DIRECTIONS: Reproduce the records below word for word, keeping every line in its original order.

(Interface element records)
## BEGIN
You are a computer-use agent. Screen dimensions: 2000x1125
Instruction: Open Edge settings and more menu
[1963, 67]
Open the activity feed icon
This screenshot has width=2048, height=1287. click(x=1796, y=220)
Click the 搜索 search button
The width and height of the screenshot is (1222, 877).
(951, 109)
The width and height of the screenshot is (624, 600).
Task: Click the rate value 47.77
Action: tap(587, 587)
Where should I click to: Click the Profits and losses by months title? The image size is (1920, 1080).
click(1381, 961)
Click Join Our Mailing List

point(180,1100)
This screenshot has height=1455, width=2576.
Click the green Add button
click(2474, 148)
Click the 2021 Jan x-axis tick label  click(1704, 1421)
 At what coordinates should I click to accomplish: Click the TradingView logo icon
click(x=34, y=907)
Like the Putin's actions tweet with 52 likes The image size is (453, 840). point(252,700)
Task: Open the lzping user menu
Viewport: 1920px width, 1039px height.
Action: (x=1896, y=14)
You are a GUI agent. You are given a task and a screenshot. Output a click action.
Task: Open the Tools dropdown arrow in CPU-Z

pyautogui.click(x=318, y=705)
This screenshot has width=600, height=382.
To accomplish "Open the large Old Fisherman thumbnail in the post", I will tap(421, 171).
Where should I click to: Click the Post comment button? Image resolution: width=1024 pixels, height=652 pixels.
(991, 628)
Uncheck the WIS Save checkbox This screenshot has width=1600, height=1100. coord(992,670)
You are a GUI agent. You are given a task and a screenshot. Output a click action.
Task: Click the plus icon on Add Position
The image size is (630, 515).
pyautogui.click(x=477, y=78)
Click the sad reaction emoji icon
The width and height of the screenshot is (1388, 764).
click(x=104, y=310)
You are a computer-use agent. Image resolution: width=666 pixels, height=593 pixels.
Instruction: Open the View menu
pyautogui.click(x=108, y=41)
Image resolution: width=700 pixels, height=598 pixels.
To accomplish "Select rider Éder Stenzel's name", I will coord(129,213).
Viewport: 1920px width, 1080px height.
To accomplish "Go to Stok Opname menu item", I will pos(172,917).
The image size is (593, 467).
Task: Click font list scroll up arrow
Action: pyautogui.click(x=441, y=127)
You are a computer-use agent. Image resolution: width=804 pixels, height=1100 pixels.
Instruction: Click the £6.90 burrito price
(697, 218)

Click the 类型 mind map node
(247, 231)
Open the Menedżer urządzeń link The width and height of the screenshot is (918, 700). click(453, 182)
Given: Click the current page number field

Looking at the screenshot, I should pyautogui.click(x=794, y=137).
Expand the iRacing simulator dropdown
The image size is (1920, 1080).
## END
FULL OUTPUT:
You are a computer-use agent. Screen dimensions: 2000x1125
Instruction: Open Edge settings and more menu
[1963, 67]
Open the activity feed icon
This screenshot has width=2048, height=1287. click(x=1796, y=220)
Click the 搜索 search button
The width and height of the screenshot is (1222, 877).
(951, 109)
The width and height of the screenshot is (624, 600).
Task: Click the rate value 47.77
Action: tap(587, 587)
Where should I click to: Click the Profits and losses by months title? The image size is (1920, 1080).
click(1381, 961)
Click Join Our Mailing List

point(180,1100)
This screenshot has height=1455, width=2576.
Click the green Add button
click(2474, 148)
Click the 2021 Jan x-axis tick label  click(1704, 1421)
 At what coordinates should I click to accomplish: Click the TradingView logo icon
click(x=34, y=907)
Like the Putin's actions tweet with 52 likes The image size is (453, 840). point(252,700)
Task: Open the lzping user menu
Viewport: 1920px width, 1039px height.
Action: (x=1896, y=14)
You are a GUI agent. You are given a task and a screenshot. Output a click action.
Task: Open the Tools dropdown arrow in CPU-Z

pyautogui.click(x=318, y=705)
This screenshot has width=600, height=382.
To accomplish "Open the large Old Fisherman thumbnail in the post", I will tap(421, 171).
Where should I click to: Click the Post comment button? Image resolution: width=1024 pixels, height=652 pixels.
(991, 628)
Uncheck the WIS Save checkbox This screenshot has width=1600, height=1100. coord(992,670)
You are a GUI agent. You are given a task and a screenshot. Output a click action.
Task: Click the plus icon on Add Position
The image size is (630, 515).
pyautogui.click(x=477, y=78)
Click the sad reaction emoji icon
The width and height of the screenshot is (1388, 764).
click(x=104, y=310)
You are a computer-use agent. Image resolution: width=666 pixels, height=593 pixels.
Instruction: Open the View menu
pyautogui.click(x=108, y=41)
Image resolution: width=700 pixels, height=598 pixels.
To accomplish "Select rider Éder Stenzel's name", I will coord(129,213).
Viewport: 1920px width, 1080px height.
To accomplish "Go to Stok Opname menu item", I will pos(172,917).
The image size is (593, 467).
Task: Click font list scroll up arrow
Action: pyautogui.click(x=441, y=127)
You are a computer-use agent. Image resolution: width=804 pixels, height=1100 pixels.
Instruction: Click the £6.90 burrito price
(697, 218)

Click the 类型 mind map node
(247, 231)
Open the Menedżer urządzeń link The width and height of the screenshot is (918, 700). click(453, 182)
Given: Click the current page number field

Looking at the screenshot, I should pyautogui.click(x=794, y=137).
Expand the iRacing simulator dropdown
The image size is (1920, 1080).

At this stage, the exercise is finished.